Tuesday, September 14, 2004
Two hundred years ago, George Washington said, "public buildings in size, form and elegance must look beyond the present day." This view was shared by the community leaders who built the 1923 Routt County Courthouse.
There has been a lot of focus on the cost of the new court facility; there has been virtually no discussion about its value to our community. It is the local representation of our "nation of laws" under which Americans agree to live. It creates an identity and a sense of place. It reinforces our sense of belonging. It is an icon of our democratic way of life. Court facilities are the distinguishing trademark of every county seat in every state in this country. They are physical and functioning manifestations of public access to government -- government of the people, by the people, for the people.
When we put these buildings and their functions in out-of-the-way locations, they become a little bit less accessible, a little bit less symbolic, and yes, even a little bit less democratic. Out of sight and out of mind -- the antithesis of our fundamental premise of open government. Our community loses a little more of the value that historically shaped its proud Western identity, once compromised, never recovered. In the wake of unprecedented world turmoil, never have we faced a more appropriate time to place our public, democratic institution front and center.
Until the last half of the 20th century -- a period dominated by sprawling development (cost versus value) -- courthouses have always occupied prominent settings. These settings were chosen for the sense of permanence, dignity and importance they project.
Recently, Warren County, Va., rehabilitated its historic courthouse and "built a beautiful, architecturally compatible addition to it."

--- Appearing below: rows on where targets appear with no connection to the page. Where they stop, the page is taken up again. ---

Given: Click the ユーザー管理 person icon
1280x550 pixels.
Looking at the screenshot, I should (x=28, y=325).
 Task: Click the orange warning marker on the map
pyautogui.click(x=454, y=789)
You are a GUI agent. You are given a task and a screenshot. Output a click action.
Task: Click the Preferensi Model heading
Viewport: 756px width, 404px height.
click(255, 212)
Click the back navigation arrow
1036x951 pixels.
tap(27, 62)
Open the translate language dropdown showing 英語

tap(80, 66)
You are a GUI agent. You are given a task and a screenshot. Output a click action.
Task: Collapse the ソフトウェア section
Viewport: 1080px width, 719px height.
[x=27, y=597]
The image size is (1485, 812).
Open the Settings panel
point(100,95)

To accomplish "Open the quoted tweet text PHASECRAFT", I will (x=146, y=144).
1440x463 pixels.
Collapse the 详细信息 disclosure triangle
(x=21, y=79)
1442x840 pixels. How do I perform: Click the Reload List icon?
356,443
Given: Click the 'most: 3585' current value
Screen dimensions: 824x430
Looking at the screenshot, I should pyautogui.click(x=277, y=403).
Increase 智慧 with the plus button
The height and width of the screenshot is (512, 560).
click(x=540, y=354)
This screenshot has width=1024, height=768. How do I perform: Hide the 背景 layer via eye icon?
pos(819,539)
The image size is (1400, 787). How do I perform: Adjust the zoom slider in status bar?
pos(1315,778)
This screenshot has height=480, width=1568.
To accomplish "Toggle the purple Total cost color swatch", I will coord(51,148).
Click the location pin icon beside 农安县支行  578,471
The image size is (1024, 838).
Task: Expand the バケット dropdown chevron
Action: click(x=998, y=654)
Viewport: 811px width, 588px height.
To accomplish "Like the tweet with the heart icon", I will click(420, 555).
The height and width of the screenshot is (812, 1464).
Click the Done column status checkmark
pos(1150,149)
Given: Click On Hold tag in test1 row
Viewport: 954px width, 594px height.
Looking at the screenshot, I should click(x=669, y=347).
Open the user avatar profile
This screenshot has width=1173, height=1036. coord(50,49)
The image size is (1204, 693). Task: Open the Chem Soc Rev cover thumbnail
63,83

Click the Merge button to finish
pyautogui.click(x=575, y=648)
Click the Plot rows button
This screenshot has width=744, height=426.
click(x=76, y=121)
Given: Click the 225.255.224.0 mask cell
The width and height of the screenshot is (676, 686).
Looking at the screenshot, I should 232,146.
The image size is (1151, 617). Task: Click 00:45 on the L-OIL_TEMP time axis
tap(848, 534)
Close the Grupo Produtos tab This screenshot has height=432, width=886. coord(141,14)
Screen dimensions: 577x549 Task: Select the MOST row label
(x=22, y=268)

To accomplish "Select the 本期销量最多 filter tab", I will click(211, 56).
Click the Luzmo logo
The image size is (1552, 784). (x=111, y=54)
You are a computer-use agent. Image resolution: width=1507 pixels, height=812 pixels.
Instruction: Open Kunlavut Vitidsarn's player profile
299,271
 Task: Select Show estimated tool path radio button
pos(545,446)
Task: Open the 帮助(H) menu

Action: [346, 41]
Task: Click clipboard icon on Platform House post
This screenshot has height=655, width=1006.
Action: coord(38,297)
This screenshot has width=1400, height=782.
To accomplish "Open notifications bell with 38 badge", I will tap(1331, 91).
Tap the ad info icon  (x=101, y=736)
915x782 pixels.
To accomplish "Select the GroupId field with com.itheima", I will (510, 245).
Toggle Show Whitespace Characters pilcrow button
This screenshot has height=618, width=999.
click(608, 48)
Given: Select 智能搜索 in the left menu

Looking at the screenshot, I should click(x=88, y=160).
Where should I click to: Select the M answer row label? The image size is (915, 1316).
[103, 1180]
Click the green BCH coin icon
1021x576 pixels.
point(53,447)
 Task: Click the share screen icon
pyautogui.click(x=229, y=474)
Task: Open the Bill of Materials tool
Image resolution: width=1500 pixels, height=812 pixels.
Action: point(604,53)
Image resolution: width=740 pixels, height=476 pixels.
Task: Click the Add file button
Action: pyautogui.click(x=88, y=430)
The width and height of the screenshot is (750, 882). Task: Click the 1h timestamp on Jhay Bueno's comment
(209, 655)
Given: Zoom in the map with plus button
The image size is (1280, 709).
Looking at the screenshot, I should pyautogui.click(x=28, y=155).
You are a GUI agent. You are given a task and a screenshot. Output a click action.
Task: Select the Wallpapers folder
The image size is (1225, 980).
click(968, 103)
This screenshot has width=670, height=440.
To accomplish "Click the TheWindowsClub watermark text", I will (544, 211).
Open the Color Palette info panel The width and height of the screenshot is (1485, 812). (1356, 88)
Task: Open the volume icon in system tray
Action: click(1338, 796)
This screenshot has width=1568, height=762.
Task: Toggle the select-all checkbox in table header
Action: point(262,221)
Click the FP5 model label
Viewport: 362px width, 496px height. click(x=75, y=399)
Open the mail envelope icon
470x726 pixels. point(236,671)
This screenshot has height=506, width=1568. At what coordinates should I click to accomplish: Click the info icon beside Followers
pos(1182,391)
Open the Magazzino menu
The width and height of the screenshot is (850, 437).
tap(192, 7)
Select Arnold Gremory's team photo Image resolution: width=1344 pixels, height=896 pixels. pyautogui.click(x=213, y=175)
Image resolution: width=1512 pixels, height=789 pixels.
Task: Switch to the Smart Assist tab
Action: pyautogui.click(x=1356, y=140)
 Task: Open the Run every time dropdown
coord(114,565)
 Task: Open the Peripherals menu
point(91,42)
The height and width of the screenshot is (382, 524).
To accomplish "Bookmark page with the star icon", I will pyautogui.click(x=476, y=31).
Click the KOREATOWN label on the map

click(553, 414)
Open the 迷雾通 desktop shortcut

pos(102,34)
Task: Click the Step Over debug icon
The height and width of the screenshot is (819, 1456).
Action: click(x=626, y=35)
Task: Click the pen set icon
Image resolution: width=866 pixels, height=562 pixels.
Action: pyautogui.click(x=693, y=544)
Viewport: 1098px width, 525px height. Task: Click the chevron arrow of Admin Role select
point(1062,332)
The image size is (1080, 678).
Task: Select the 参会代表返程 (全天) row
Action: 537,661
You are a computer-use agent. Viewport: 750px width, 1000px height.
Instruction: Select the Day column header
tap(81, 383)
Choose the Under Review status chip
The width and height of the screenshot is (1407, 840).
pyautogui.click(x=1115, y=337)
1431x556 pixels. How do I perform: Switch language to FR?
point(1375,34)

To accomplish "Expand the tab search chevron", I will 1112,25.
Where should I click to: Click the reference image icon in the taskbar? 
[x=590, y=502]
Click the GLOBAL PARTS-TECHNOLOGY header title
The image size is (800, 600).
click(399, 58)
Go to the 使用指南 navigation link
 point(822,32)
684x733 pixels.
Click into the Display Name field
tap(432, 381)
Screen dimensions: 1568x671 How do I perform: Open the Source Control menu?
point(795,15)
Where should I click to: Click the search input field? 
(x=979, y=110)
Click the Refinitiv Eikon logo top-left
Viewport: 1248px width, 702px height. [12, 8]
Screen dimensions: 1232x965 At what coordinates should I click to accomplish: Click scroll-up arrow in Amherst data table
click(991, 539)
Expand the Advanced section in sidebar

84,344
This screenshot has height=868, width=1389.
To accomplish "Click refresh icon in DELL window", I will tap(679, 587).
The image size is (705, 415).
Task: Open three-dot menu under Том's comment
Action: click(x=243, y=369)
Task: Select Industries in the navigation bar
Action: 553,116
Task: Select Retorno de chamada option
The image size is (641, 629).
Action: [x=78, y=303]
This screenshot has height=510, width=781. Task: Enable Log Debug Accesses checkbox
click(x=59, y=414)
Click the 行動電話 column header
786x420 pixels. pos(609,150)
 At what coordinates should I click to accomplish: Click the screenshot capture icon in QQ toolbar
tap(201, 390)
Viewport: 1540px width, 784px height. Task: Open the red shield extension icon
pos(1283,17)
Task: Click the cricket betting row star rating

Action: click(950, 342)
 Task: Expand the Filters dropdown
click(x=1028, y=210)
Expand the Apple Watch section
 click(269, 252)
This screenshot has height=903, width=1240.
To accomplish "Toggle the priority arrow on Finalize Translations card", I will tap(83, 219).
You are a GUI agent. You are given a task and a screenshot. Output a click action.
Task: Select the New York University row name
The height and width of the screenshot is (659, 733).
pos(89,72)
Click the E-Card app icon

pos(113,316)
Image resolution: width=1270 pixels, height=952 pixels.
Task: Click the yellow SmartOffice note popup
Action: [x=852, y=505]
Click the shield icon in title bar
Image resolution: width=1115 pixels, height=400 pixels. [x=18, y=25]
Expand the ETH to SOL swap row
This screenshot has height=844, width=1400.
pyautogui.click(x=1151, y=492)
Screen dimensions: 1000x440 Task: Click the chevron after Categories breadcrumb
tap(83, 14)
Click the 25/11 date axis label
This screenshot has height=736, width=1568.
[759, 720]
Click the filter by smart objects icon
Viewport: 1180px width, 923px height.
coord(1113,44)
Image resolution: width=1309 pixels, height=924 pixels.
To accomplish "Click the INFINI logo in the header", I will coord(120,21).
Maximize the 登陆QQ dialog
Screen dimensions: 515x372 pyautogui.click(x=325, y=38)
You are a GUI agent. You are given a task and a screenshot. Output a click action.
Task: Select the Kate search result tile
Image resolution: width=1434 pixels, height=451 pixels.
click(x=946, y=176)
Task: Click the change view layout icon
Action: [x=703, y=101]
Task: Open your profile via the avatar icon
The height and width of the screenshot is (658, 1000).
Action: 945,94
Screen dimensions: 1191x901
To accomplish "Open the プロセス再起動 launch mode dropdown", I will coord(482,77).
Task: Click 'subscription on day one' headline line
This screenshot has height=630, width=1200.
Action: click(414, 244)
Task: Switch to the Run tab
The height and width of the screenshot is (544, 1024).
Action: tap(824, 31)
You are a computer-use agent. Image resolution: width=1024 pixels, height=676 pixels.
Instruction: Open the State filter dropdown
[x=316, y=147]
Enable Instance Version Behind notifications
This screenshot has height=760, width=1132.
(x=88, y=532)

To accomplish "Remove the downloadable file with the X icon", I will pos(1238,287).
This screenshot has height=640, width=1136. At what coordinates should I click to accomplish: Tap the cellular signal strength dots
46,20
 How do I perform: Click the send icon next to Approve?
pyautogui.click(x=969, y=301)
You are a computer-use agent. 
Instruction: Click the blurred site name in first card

Ed McMahon, land use planner and attorney, wrote in the Planning Commissioners Journal, "Keeping the courthouse downtown did cost more, but Warren County officials realized that there is a big difference between cost and value. Downtown is the heart and soul of the community and the cornerstone of civic identity. A public commitment to staying downtown also encourages private businesses to do the same."
McMahon went on to say: "By rehabilitating and expanding its existing facilities, the county helped to stabilize Front Royal's downtown, increase the value of nearby properties and uses, and ensure that existing infrastructure would be used more efficiently. On the other hand, if the county had moved its offices out of downtown, private businesses would have followed. Keeping the courthouse in the core helped both the town and the county." Does this description strike a familiar chord?
It is this same ethic of stewardship that garnered the city of Steamboat Springs a Preserve America Award last January. And this is why the county commissioners' intractable position is so puzzling. Routt County is known far and wide for its progressive policies regarding agricultural and open lands conservation. It is recognized as a national leader, admired by local elected officials throughout Colorado and beyond. The commissioners were leaders, much like the commissioners of Warren County.
Defaulting to cost flies in the face of a decade of wise land use planning decisions and policy-making that have added immeasurable value. Destroying a wetland, disinvesting in the downtown. These actions compromise the county's ability to say no to any developer coming before them looking for a permit to fill yet another wetland or to advance the long-discredited notion of low density, sprawling development. Let's not let the next decade of community building be driven by those who know the cost of everything and the value of nothing.
Yes, it is much harder to build downtown. But the effort is worth it, always has been, always will be. It takes collaboration, negotiation, understanding and cooperation -- something that was clearly evident in the 1995 Steamboat Springs Area Community Plan, but has been woefully missing in the past 22 months.